═════ Extracted material

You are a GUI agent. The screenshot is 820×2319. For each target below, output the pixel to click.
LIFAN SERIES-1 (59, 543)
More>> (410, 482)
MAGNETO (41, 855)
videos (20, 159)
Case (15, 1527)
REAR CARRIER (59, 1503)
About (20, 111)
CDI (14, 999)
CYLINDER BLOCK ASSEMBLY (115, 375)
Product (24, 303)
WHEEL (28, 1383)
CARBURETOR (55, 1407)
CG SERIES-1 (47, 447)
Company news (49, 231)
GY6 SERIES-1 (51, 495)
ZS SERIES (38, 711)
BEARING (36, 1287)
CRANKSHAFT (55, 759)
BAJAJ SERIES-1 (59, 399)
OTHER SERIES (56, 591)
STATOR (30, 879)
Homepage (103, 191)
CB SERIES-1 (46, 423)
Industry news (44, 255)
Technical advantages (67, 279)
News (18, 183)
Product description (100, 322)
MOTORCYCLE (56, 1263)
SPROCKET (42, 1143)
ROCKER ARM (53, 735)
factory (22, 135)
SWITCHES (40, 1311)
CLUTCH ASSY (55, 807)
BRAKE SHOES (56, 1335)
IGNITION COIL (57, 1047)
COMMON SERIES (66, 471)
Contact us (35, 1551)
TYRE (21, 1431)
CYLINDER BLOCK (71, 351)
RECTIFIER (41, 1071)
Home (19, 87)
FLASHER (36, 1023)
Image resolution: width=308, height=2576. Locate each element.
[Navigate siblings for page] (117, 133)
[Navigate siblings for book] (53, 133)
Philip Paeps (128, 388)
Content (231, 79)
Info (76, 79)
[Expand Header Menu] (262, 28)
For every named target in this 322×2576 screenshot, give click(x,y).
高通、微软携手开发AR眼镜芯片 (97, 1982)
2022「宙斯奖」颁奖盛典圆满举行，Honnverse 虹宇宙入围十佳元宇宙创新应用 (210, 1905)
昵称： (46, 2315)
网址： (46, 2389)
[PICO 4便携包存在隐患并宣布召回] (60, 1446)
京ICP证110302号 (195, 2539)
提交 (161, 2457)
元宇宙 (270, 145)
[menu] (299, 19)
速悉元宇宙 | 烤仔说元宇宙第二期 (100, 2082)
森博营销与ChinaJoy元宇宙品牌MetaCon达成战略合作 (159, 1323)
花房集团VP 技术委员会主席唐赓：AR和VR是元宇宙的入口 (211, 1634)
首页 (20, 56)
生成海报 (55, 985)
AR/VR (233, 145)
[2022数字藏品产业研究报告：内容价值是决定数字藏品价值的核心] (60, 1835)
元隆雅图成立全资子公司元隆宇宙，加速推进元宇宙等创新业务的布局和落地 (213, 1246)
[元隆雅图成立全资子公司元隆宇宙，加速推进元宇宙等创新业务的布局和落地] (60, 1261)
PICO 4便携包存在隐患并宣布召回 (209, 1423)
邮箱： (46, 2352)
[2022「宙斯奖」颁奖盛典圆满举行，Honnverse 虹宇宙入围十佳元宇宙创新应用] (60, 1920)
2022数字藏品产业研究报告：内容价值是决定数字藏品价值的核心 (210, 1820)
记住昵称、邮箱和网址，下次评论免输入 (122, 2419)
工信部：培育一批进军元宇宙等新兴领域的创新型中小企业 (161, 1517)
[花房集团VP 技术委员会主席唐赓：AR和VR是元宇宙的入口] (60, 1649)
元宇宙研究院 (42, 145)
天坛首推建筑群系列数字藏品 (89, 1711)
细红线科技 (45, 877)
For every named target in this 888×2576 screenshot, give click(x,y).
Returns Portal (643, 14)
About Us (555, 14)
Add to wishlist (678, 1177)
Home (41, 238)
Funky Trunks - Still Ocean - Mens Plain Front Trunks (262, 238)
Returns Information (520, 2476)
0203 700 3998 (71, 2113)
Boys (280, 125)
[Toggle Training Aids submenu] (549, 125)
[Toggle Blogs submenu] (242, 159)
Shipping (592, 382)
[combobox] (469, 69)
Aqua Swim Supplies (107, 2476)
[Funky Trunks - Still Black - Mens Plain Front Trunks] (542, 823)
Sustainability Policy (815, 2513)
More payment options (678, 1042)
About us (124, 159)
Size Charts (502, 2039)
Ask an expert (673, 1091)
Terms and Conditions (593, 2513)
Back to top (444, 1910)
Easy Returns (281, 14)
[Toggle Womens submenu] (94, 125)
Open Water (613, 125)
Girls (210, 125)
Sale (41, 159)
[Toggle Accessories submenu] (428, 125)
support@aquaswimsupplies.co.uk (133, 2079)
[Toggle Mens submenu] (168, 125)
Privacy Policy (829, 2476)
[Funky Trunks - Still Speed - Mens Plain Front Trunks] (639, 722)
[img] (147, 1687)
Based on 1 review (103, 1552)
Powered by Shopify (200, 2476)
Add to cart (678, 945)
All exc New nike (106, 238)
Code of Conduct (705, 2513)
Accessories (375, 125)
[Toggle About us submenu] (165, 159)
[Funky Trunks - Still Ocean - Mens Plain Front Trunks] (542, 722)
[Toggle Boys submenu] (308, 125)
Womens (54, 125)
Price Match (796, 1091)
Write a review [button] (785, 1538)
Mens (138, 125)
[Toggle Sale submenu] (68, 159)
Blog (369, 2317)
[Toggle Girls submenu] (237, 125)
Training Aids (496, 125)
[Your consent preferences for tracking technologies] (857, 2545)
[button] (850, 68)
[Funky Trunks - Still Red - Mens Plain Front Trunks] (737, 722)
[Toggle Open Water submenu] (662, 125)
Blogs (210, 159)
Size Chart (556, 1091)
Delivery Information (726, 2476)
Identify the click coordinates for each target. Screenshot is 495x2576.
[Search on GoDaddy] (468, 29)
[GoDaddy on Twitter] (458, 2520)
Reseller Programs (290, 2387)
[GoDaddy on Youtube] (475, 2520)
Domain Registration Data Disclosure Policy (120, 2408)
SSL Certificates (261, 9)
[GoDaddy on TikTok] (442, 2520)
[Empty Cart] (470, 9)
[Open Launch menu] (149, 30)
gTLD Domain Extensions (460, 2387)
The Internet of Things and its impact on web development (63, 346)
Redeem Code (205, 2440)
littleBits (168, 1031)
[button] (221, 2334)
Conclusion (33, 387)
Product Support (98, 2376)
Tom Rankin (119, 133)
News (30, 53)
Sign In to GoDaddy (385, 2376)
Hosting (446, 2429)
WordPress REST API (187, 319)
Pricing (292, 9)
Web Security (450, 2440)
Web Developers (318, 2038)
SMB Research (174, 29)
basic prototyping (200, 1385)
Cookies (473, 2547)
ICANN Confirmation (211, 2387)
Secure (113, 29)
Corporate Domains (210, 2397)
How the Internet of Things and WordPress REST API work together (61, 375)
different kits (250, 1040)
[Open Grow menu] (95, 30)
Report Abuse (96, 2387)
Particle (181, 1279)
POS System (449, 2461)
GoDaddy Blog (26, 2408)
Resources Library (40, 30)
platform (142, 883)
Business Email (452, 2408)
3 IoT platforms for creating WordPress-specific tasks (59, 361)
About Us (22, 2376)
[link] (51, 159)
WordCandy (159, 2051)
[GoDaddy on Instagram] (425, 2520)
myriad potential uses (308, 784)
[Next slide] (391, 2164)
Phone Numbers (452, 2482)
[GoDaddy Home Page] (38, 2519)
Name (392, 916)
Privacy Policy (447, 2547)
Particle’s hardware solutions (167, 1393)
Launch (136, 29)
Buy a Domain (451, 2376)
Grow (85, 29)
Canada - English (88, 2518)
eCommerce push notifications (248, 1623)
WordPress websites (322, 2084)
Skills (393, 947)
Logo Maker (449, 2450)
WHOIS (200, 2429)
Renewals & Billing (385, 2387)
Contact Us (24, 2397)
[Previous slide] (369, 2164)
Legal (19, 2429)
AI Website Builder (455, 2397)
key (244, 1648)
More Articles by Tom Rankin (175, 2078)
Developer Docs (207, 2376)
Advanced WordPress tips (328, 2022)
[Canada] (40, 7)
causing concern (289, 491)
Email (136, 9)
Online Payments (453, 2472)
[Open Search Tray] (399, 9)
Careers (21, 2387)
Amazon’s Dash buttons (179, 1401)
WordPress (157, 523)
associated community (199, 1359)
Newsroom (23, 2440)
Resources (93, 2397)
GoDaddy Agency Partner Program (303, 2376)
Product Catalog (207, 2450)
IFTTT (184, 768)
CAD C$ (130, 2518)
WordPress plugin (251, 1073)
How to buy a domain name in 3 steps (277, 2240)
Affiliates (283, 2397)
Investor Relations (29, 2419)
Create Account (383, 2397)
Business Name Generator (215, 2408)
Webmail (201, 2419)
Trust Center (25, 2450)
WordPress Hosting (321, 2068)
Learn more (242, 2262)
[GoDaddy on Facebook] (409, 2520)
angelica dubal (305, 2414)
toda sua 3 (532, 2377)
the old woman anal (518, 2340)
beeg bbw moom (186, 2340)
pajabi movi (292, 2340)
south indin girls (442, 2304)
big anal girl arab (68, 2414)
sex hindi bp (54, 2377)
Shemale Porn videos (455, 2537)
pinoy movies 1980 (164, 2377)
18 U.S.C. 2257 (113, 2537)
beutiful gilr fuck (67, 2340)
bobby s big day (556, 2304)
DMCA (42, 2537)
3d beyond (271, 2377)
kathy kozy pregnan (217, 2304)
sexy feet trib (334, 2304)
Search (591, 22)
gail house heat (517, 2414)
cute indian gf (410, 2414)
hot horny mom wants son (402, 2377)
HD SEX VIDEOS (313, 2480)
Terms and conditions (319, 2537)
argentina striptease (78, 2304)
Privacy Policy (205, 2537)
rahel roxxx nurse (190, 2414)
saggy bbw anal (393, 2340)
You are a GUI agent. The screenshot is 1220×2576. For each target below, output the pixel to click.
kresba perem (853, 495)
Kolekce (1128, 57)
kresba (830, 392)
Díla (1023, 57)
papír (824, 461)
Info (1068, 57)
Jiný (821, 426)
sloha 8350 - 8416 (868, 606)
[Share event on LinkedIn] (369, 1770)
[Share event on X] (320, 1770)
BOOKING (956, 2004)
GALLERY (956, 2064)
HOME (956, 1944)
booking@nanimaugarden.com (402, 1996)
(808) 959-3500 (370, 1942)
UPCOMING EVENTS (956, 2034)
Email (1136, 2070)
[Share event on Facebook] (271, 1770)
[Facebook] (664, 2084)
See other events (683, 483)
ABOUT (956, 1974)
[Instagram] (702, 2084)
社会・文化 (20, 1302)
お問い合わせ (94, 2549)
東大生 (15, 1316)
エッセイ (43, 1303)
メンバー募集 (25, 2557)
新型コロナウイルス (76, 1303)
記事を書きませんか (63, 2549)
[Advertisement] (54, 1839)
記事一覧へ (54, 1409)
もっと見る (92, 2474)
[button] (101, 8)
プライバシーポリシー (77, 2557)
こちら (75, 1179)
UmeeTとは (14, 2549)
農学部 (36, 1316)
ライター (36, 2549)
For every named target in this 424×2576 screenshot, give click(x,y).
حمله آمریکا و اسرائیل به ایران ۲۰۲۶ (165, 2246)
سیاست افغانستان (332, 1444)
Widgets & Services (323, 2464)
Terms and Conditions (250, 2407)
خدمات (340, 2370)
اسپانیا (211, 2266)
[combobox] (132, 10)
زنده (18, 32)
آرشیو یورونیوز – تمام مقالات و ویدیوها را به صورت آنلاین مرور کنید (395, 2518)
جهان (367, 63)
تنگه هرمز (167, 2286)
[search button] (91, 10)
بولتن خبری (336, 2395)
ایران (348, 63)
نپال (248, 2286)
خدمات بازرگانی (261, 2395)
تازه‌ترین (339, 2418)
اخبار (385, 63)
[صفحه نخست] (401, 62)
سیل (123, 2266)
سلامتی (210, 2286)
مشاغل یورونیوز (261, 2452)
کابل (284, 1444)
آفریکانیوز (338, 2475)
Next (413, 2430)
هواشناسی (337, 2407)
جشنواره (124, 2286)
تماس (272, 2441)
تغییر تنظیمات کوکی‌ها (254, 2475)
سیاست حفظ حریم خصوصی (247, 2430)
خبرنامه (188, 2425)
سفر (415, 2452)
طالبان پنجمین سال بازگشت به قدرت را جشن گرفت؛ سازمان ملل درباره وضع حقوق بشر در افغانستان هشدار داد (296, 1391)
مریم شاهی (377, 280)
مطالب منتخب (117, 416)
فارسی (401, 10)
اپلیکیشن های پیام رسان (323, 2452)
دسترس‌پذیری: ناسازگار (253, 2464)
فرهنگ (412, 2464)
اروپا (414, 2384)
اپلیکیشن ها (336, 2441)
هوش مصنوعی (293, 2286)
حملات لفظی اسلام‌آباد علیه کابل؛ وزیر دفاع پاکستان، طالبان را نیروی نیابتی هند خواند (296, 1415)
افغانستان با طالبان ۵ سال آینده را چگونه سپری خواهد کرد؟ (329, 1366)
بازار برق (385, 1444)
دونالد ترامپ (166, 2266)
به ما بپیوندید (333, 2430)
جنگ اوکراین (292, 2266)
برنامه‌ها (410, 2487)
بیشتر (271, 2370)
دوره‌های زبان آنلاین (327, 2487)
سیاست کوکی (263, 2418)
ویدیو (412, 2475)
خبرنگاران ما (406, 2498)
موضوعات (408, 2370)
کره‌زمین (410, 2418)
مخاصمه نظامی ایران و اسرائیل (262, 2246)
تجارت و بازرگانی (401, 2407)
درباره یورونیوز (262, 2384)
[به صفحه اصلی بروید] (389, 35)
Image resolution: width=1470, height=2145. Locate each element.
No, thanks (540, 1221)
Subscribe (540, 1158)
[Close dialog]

══════════

Start at the first line of the entries and stop at the line with "细红线科技 (45, 877)". Retype each of those lines exactly, both ends included.

*Result of this exercise:*
You are a GUI agent. The screenshot is 820×2319. For each target below, output the pixel to click.
LIFAN SERIES-1 (59, 543)
More>> (410, 482)
MAGNETO (41, 855)
videos (20, 159)
Case (15, 1527)
REAR CARRIER (59, 1503)
About (20, 111)
CDI (14, 999)
CYLINDER BLOCK ASSEMBLY (115, 375)
Product (24, 303)
WHEEL (28, 1383)
CARBURETOR (55, 1407)
CG SERIES-1 (47, 447)
Company news (49, 231)
GY6 SERIES-1 (51, 495)
ZS SERIES (38, 711)
BEARING (36, 1287)
CRANKSHAFT (55, 759)
BAJAJ SERIES-1 (59, 399)
OTHER SERIES (56, 591)
STATOR (30, 879)
Homepage (103, 191)
CB SERIES-1 (46, 423)
Industry news (44, 255)
Technical advantages (67, 279)
News (18, 183)
Product description (100, 322)
MOTORCYCLE (56, 1263)
SPROCKET (42, 1143)
ROCKER ARM (53, 735)
factory (22, 135)
SWITCHES (40, 1311)
CLUTCH ASSY (55, 807)
BRAKE SHOES (56, 1335)
IGNITION COIL (57, 1047)
COMMON SERIES (66, 471)
Contact us (35, 1551)
TYRE (21, 1431)
CYLINDER BLOCK (71, 351)
RECTIFIER (41, 1071)
Home (19, 87)
FLASHER (36, 1023)
Image resolution: width=308, height=2576. Locate each element.
[Navigate siblings for page] (117, 133)
[Navigate siblings for book] (53, 133)
Philip Paeps (128, 388)
Content (231, 79)
Info (76, 79)
[Expand Header Menu] (262, 28)
For every named target in this 322×2576 screenshot, give click(x,y).
高通、微软携手开发AR眼镜芯片 (97, 1982)
2022「宙斯奖」颁奖盛典圆满举行，Honnverse 虹宇宙入围十佳元宇宙创新应用 (210, 1905)
昵称： (46, 2315)
网址： (46, 2389)
[PICO 4便携包存在隐患并宣布召回] (60, 1446)
京ICP证110302号 (195, 2539)
提交 (161, 2457)
元宇宙 (270, 145)
[menu] (299, 19)
速悉元宇宙 | 烤仔说元宇宙第二期 (100, 2082)
森博营销与ChinaJoy元宇宙品牌MetaCon达成战略合作 (159, 1323)
花房集团VP 技术委员会主席唐赓：AR和VR是元宇宙的入口 (211, 1634)
首页 (20, 56)
生成海报 (55, 985)
AR/VR (233, 145)
[2022数字藏品产业研究报告：内容价值是决定数字藏品价值的核心] (60, 1835)
元隆雅图成立全资子公司元隆宇宙，加速推进元宇宙等创新业务的布局和落地 (213, 1246)
[元隆雅图成立全资子公司元隆宇宙，加速推进元宇宙等创新业务的布局和落地] (60, 1261)
PICO 4便携包存在隐患并宣布召回 (209, 1423)
邮箱： (46, 2352)
[2022「宙斯奖」颁奖盛典圆满举行，Honnverse 虹宇宙入围十佳元宇宙创新应用] (60, 1920)
2022数字藏品产业研究报告：内容价值是决定数字藏品价值的核心 (210, 1820)
记住昵称、邮箱和网址，下次评论免输入 (122, 2419)
工信部：培育一批进军元宇宙等新兴领域的创新型中小企业 (161, 1517)
[花房集团VP 技术委员会主席唐赓：AR和VR是元宇宙的入口] (60, 1649)
元宇宙研究院 (42, 145)
天坛首推建筑群系列数字藏品 (89, 1711)
细红线科技 (45, 877)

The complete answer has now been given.